* [任务目标]:
1. 请根据下方的 Python 元类笔记回答以下问题:
(a) 在 ValidatePolygon 中,当 sides 小于 3 时抛出的 ValueError 带有什么提示信息?
(b) 在 Item 34 的 Meta.__new__ 中,新创建的类被传给了哪个函数?
(c) 在 Item 35 的 Field.__init__ 中,internal_name 是在 name 前面加上什么字符得到的?
2. 请把下方 Python 元类笔记中的句子"先来看看完整的例子,object 的自动序列化。"翻译成英文。
3. 请从下方 Python 元类笔记停止的地方接着往下写。

* [正文部分]:

我们可以通过 Meta.__new__ 对参数进行验证:
class ValidatePolygon(type):
  def __new__(meta, name, bases, class_dict):
    # Don't validate the abstract Polygon class
    if bases != (object,):
      if class_dict['sides'] < 3:
        raise ValueError('Polygons need 3+ sides')
    return type.__new__(meta, name, bases, class_dict)

class Polygon(object):
  __metaclass__ = ValidatePolygon
  sides = None # Specified by subclasses

class Triangle(Polygon):
  sides = 3


Item 34: Register Class Existence with Metaclasses

先来看看完整的例子,object 的自动序列化。通过 metaclass 来自动 register_class()。
这让我想起了 C++/MFC 中的 RTTI。:-),对整个 object 进行 序列化/反序列化。

registry = {}

def register_class(target_class):
  registry[target_class.__name__] = target_class

def deserialize(data):
  params = json.loads(data)
  name = params['class']
  target_class = registry[name]
  return target_class(*params['args'])

class Meta(type):
  def __new__(meta, name, bases, class_dict):
    cls = type.__new__(meta, name, bases, class_dict)
    register_class(cls)
    return cls

class Serializable(object):
  __metaclass__ = Meta

  def __init__(self, *args):
    self._args = args

  def serialize(self):
    return json.dumps({
      'class': self.__class__.__name__,
      'args': self._args,
    })

class Point2D(Serializable):
  def __init__(self, x, y):
    super(Point2D, self).__init__(x, y)
    self.x, self.y = x, y

  def __repr__(self):
    return 'Point2D(%d,%d)' % (self.x, self.y)


p = Point2D(10, 20)
print 'Before:    ', p
data = p.serialize()
print 'Serialized:', data
print 'After:     ', deserialize(data)

>>>
Before:     Point2D(10,20)
Serialized: {"args": [10, 20], "class": "Point2D"}
After:      Point2D(10,20)


Item 35: Annotate Class Attributes with Metaclasses

class Field(object):
  def __init__(self, name):
    self.name = name
    self.internal_name = '_' + self.name

  def __get__(self, instance, instance_type):
    if instance is None: return self
    return getattr(instance, self.internal_name, '')

  def __set__(self, instance, value):
    setattr(instance, self.internal_name, value)

* [所给数据]:
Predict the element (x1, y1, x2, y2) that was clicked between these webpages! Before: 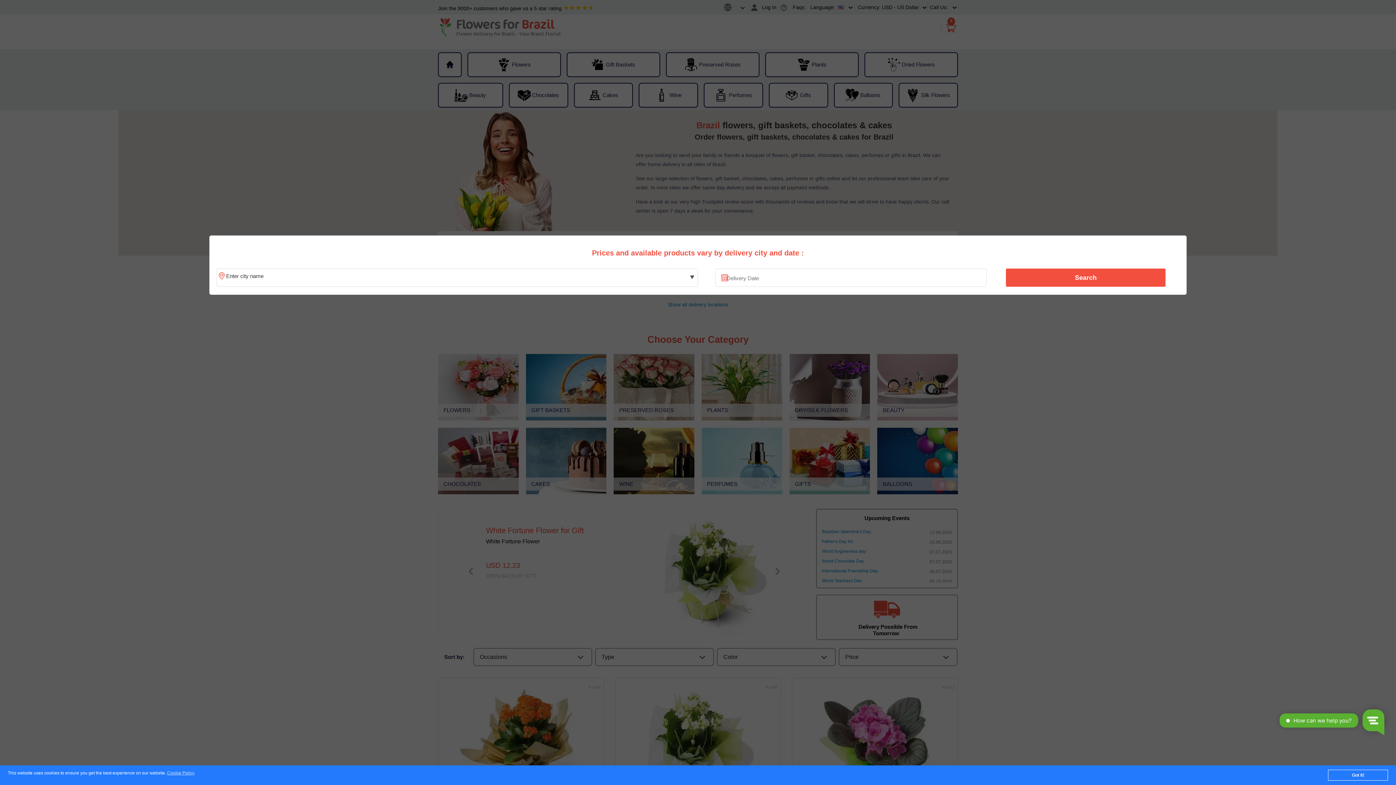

* [最终答案]:
1.
(a) 'Polygons need 3+ sides'
(b) register_class
(c) 下划线 '_'

2. First, let's look at a complete example: automatic serialization of objects.

3.
class Customer(object):
  first_name = Field('first_name')  # class attributes
  last_name  = Field('last_name')

foo = Customer()
print 'Before:', repr(foo.first_name), foo.__dict__
foo.first_name = 'phay'
print 'After: ', repr(foo.first_name), foo.__dict__

>>>
Before: '' {}
After:  'phay' {'_first_name': 'phay'}


这里,first_name = Field('first_name') 把 first_name 这个字符串写了两次,好烦。
可以用 metaclass 更 tricky 的搞定它。
class Field(object):
  def __init__(self):
    # These will be assigned by the metaclass
    self.name = None
    self.internal_name = None

  def __get__(self, instance, instance_type):
    if instance is None: return self
    return getattr(instance, self.internal_name, '')

  def __set__(self, instance, value):
    setattr(instance, self.internal_name, value)

class Meta(type):
  def __new__(meta, name, bases, class_dict):
    for key, value in class_dict.items():
      if isinstance(value, Field):
        value.name = key
        value.internal_name = '_' + key
    cls = type.__new__(meta, name, bases, class_dict)
    return cls

class Customer(object):
  __metaclass__ = Meta
  first_name = Field()
  last_name  = Field()

foo = Customer()
print 'Before:', repr(foo.first_name), foo.__dict__
foo.first_name = 'phay'
print 'After: ', repr(foo.first_name), foo.__dict__

>>>
Before: '' {}
After:  'phay' {'_first_name': 'phay'}


5. Concurrency and Parallelism

Item 36: Use subprocess to Manage Child Processes

Python 中有好多个库(历史原因?)可以开子进程的,推荐使用 subprocess。
# sleepme.py
import sys
import time

if __name__ == '__main__':
    sleep_time = float(sys.argv[1])
    print 'begin sleep...'
    time.sleep(sleep_time)
    print 'end sleep...'

# testme.py
import subprocess

proc = subprocess.Popen(['python', 'sleepme.py', '5'], stdout=subprocess.PIPE)
print 'test...'
out, err = proc.communicate()
print out.decode('utf-8')

python testme.py

>>>
costs 5.03299999237
begin sleep...
end sleep...


Item 37: Use Threads for Blocking I/O, Avoid for Parallelism

通过全局锁 GIL,同一时刻,Python 只允许一个线程在运行。
所以想用 Python 多线程提高效率,只对I/O密集型程序有效,CPU密集型无效。
下面的例子就是CPU密集型。

单线程运算
def factorize(number):
  for i in range(1, number+1):
    if number % i == 0:
      yield i

numbers = [2139079, 1214759, 1516637, 1852285]
start = time()
for number in numbers:
  list(factorize(number))
end = time()
print 'Took %.3f seconds' % (end - start)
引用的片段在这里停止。